The Most-Used Mathematical Algorithm Idea in History
An octillion. A billion billion billion. That’s a fairly conservative estimate of the number of times a cellphone or other device somewhere in the world has generated a bit using a maximum-length linear-feedback shift register sequence. It’s probably the single most-used mathematical algorithm idea in history. And the main originator of this idea was Solomon Golomb, who died on May 1—and whom I knew for 35 years.
Solomon Golomb’s classic book Shift Register Sequences, published in 1967—based on his work in the 1950s—went out of print long ago. But its content lives on in pretty much every modern communications system. Read the specifications for 3G, LTE, Wi-Fi, Bluetooth, or for that matter GPS, and you’ll find mentions of polynomials that determine the shift register sequences these systems use to encode the data they send. Solomon Golomb is the person who figured out how to construct all these polynomials.
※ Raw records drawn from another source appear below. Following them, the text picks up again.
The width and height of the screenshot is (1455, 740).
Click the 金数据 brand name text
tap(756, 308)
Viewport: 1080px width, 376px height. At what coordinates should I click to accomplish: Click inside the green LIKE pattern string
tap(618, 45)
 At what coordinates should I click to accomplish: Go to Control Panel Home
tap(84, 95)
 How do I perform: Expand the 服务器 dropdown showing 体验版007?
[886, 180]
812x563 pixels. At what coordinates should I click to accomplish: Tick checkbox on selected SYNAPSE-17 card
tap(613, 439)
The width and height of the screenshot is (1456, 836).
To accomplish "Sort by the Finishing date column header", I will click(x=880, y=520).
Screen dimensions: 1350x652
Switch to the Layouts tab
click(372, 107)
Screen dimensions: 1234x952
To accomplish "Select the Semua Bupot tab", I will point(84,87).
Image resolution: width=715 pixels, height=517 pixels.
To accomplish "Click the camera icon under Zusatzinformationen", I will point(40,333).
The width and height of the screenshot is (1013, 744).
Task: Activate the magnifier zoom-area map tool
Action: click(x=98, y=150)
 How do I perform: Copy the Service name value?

He also was in charge when radar was first used to find the distance to Venus, and of working out how to encode images to be sent from Mars. He introduced the world to what he called polyominoes, which later inspired Tetris (“tetromino tennis”). He created and solved countless math and wordplay puzzles. And—as I learned about 20 years ago—he came very close to discovering my all-time-favorite rule 30 cellular automaton all the way back in 1959, the year I was born.